What you need to do: From the line that contains "Task: Enable the Sun Path checkbox" through the line that contains "Select the Avilly-Saint-Léonard", output every line of the listing below exactly and leave out all the rest.

*** Task material ***

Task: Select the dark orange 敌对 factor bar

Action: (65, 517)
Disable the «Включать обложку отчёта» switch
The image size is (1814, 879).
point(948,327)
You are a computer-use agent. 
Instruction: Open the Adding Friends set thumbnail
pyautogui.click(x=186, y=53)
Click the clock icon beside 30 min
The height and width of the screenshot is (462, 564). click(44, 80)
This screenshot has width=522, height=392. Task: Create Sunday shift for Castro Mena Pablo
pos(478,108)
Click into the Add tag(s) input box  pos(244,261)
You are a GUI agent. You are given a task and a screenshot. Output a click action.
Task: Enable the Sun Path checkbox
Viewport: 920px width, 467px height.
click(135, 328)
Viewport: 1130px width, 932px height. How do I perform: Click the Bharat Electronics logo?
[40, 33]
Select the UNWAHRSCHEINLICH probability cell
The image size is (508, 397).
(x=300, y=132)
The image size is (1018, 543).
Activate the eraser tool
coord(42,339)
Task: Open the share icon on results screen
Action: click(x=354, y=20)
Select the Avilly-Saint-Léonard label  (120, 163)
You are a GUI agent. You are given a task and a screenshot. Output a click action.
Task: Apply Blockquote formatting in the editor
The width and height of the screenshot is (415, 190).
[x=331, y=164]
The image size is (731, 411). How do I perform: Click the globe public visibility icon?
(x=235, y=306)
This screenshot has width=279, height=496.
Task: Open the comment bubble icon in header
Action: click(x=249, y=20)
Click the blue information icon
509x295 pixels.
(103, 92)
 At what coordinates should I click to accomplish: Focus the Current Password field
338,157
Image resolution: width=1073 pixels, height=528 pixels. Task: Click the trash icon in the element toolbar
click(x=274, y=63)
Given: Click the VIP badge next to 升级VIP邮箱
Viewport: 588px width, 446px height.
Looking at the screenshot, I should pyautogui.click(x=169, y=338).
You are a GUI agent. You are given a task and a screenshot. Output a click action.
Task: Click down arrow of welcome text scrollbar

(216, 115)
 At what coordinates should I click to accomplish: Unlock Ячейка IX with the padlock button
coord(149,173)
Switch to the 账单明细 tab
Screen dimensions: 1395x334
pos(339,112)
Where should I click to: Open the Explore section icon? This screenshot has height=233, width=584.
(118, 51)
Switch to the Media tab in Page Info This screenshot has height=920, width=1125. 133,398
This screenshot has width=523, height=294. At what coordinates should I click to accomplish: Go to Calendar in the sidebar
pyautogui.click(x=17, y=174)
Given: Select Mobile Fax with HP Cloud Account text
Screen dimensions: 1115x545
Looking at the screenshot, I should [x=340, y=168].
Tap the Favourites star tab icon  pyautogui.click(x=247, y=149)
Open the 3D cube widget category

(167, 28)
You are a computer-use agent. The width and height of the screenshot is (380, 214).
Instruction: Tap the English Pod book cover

*** End of Task material ***

Answer to this task:
Task: Enable the Sun Path checkbox
Viewport: 920px width, 467px height.
click(135, 328)
Viewport: 1130px width, 932px height. How do I perform: Click the Bharat Electronics logo?
[40, 33]
Select the UNWAHRSCHEINLICH probability cell
The image size is (508, 397).
(x=300, y=132)
The image size is (1018, 543).
Activate the eraser tool
coord(42,339)
Task: Open the share icon on results screen
Action: click(x=354, y=20)
Select the Avilly-Saint-Léonard label  (120, 163)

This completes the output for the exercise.